::: DATASET EXTRACT

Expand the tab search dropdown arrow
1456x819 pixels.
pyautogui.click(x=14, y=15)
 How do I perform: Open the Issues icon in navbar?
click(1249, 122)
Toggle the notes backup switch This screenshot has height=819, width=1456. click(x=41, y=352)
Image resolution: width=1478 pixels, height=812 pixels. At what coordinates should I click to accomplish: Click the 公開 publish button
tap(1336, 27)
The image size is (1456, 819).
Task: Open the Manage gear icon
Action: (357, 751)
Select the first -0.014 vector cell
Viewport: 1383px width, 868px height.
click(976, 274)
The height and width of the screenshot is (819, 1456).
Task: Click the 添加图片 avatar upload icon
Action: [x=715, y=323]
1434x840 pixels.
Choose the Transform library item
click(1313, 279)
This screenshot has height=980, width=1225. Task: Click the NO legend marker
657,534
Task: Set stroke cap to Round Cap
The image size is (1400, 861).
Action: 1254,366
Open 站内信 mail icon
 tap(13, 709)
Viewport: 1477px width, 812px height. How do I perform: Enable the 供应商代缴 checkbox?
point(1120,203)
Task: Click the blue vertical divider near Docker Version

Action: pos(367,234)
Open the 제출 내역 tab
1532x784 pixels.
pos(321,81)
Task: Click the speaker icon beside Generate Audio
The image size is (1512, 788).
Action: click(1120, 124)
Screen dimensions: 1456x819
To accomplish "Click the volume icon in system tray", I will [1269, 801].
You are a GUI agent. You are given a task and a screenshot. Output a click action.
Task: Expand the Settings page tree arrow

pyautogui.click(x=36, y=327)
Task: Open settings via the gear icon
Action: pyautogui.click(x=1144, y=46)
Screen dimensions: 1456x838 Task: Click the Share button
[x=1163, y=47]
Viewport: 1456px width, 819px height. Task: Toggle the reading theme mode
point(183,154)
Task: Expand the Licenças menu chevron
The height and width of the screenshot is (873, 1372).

::::::

Lines from the first one above through the line containing "Task: Set stroke cap to Round Cap" are to be retyped exactly, both included, and nothing more.

Expand the tab search dropdown arrow
1456x819 pixels.
pyautogui.click(x=14, y=15)
 How do I perform: Open the Issues icon in navbar?
click(1249, 122)
Toggle the notes backup switch This screenshot has height=819, width=1456. click(x=41, y=352)
Image resolution: width=1478 pixels, height=812 pixels. At what coordinates should I click to accomplish: Click the 公開 publish button
tap(1336, 27)
The image size is (1456, 819).
Task: Open the Manage gear icon
Action: (357, 751)
Select the first -0.014 vector cell
Viewport: 1383px width, 868px height.
click(976, 274)
The height and width of the screenshot is (819, 1456).
Task: Click the 添加图片 avatar upload icon
Action: [x=715, y=323]
1434x840 pixels.
Choose the Transform library item
click(1313, 279)
This screenshot has height=980, width=1225. Task: Click the NO legend marker
657,534
Task: Set stroke cap to Round Cap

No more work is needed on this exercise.